Pero volvamos a la idea que quiero contarles “somos amigos” suena como una sentencia. Una sentencia que se define en dos casos: la primera, cuando se habla para el palco, cuando la publicidad nos obliga (el marketing que le llaman). La otra, cuando no se la habla sino que se la vive. La primera se convierte en una obligación, la segunda en fruto del compromiso real y constante.
Siempre consideré que la amistad es algo que surge entre las personas cuando las circunstancias iniciales, las que permiten iniciar vínculos, desaparecen. Por decirlo de otro modo: en vacaciones todos somos amigos. Pero, lo que importa, es cuando esa situación termina y comienza el día a día, aquellos que hacen que los pequeños o grandes problemas aparezcan. Ahí, en esos momentos, es cuando la amistad toma su verdadero color y el resto se desvanece. O sea, podríamos decir como un primer "axioma": nunca hables de amistad en medio de circunstancias fortuitas.
La aceptación de la diferencia implica saber, con claridad, que se puede contar con el otro, a partir de cada una de nuestras limitaciones.
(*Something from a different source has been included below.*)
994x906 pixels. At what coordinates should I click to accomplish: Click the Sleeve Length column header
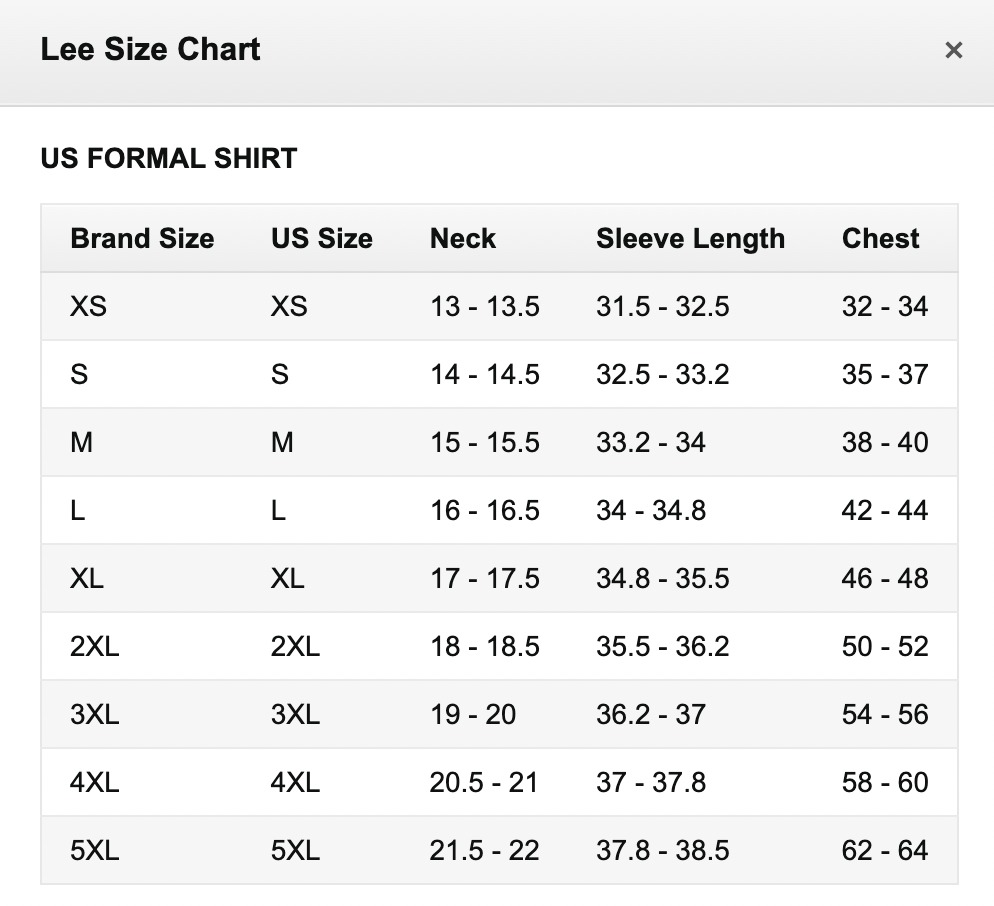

Así, tengo amigos con los que no puedo hablar, tal vez como me guste, con la intención de ser deliradamente profundos. Pero sé que ellos, sin tener que recurrir a ninguna concepción filosófica, son capaces de hacer por mí lo necesario. Algunos toleran mis devaneos epistemológicos, por llamarlos de algún modo, otros hasta se ríen de ellos, pero todos me ofrecen a cambio el equilibrio, la confianza y el “estoy presente”.